ABOUT THIS EXERCISE >> Once the line containing "Screen dimensions: 879x768" is found, copy that line and all remaining lines of the records exactly, including the last one, and add nothing.
--- MATERIAL FOR THIS TASK Enclosed Below ---
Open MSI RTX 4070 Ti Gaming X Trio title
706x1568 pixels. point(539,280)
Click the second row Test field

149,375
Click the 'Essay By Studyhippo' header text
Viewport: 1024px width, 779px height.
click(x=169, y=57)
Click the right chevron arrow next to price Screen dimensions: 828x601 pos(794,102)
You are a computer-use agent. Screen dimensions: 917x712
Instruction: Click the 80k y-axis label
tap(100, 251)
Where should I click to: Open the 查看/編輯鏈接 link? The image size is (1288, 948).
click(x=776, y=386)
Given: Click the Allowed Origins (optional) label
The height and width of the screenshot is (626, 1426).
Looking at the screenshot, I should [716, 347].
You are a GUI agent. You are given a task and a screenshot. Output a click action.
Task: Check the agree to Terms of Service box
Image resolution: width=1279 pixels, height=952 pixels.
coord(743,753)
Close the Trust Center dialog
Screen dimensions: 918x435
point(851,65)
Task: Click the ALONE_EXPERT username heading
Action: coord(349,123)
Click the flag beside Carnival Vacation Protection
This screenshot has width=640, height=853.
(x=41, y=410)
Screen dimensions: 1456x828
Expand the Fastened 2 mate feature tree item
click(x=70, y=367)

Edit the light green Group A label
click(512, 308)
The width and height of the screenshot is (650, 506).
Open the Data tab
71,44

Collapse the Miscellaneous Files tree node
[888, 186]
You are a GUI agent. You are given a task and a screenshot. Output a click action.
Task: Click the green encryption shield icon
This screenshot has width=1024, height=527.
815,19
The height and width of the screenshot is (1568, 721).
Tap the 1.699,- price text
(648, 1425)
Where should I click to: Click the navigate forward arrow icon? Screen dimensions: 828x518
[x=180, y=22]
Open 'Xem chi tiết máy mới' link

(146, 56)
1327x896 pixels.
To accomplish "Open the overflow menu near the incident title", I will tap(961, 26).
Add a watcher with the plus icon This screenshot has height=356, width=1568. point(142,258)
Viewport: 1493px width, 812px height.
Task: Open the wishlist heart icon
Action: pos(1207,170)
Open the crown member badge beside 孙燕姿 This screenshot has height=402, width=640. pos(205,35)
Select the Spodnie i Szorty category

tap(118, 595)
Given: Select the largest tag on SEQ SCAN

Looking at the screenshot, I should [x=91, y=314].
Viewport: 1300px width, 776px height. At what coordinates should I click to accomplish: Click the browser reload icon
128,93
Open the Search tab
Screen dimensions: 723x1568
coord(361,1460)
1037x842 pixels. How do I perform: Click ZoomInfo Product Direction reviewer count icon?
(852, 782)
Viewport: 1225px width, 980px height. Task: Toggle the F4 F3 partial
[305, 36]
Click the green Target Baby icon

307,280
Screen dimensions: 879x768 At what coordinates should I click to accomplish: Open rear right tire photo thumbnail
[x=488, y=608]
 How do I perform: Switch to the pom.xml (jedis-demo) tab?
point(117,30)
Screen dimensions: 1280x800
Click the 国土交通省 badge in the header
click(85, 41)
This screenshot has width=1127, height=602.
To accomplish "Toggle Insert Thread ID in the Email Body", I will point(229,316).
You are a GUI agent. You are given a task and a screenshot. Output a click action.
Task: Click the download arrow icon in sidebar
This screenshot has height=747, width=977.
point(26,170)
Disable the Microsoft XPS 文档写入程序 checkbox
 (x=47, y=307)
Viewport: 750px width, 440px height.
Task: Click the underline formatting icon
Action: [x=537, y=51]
--- End of Enclosed MATERIAL FOR THIS TASK ---
WRITTEN SOLUTION >>
Screen dimensions: 879x768 At what coordinates should I click to accomplish: Open rear right tire photo thumbnail
[x=488, y=608]
 How do I perform: Switch to the pom.xml (jedis-demo) tab?
point(117,30)
Screen dimensions: 1280x800
Click the 国土交通省 badge in the header
click(85, 41)
This screenshot has width=1127, height=602.
To accomplish "Toggle Insert Thread ID in the Email Body", I will point(229,316).
You are a GUI agent. You are given a task and a screenshot. Output a click action.
Task: Click the download arrow icon in sidebar
This screenshot has height=747, width=977.
point(26,170)
Disable the Microsoft XPS 文档写入程序 checkbox
 (x=47, y=307)
Viewport: 750px width, 440px height.
Task: Click the underline formatting icon
Action: [x=537, y=51]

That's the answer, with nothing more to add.